Re: [RFC PATCH 2/2] mm, fs: daxfile, an interface for byte-addressable updates to pmem

From: Dave Chinner
Date: Tue Jun 20 2017 - 22:21:04 EST


On Tue, Jun 20, 2017 at 06:24:03PM -0700, Darrick J. Wong wrote:
> On Wed, Jun 21, 2017 at 09:53:46AM +1000, Dave Chinner wrote:
> > On Tue, Jun 20, 2017 at 09:17:36AM -0700, Dan Williams wrote:
> > > An immutable-extent DAX-file and a reflink-capable DAX-file are not
> > > mutually exclusive,
> >
> > Actually, they are mutually exclusive: when the immutable extent DAX
> > inode is breaking the extent sharing done during the reflink
> > operation, the copy-on-write operation requires allocating and
> > freeing extents on the inode that has immutable extents. Which, if
> > the inode really has immutable extents, cannot be done.
> >
> > That said, if the extent sharing is broken on the other side of the
> > reflink (i.e. the non-immutable inode created by the reflink) then
> > the extent map of the inode with immutable extents will remain
> > unchanged. i.e. there are two sides to this, and if you only see one
> > side you might come to the wrong conclusion.
> >
> > However, we cannot guarantee that no writes occur to the inode with
> > immutable extent maps (especially as the whole point is to allow
> > userspace writes and commits without the kernel being involved), so
> > extent sharing on immutable extent maps cannot be allowed...
>
> Just to play devil's advocate...
>
> /If/ you have rmap and /if/ you discover that there's only one
> IOMAP_IMMUTABLE file owning this same block and /if/ you're willing to
> relocate every other mapping on the whole filesystem, /then/ you could
> /in theory/ support shared daxfiles.

I figured that nobody apart from experienced filesystem developers
would understand the complexities of rmap and refcounts and how they
could be abused to do this. I also assumed that that people like you
would understand this is possible but completely impractical....

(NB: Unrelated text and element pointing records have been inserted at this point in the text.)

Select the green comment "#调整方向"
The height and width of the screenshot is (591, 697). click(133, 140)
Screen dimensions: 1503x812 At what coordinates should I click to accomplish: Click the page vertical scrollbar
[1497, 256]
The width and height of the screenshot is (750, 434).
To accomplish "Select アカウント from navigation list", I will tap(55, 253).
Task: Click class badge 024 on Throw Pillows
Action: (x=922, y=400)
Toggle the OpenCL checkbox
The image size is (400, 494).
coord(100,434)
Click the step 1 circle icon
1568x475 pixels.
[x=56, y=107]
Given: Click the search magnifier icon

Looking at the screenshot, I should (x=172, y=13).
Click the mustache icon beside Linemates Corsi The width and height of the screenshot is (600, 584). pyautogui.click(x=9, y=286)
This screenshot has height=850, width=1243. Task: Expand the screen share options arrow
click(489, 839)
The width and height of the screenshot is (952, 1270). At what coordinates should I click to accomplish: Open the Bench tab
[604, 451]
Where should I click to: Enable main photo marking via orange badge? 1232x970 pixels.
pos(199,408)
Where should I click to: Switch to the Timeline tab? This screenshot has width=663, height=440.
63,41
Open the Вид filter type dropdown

> However, that's so many on-disk metadata lookups to shove into a
> pagefault handler that I don't think anyone in XFSland would entertain
> such an ugly fantasy. You'd be making a lot of metadata requests, and
> you'd have to lock the rmapbt while grabbing inodes, which is insane.

Exactly. But while I understand this, consider the amount of assumed
filesystem and XFS knowledge in that one simple paragraph. Most
non-experts would have stopped *understanding* at "/If/ you have
rmap" and go away with the wrong ideas in their heads. Hence I now
tend to omit mentioning "possible but impractical" things in mixed
expertise discussions....

> Much easier to have a per-inode flag that says "the block map of this
> file does not change" and put up with the restricted semantics.

In a nutshell.

Cheers,

Dave.
--
Dave Chinner
david@xxxxxxxxxxxxx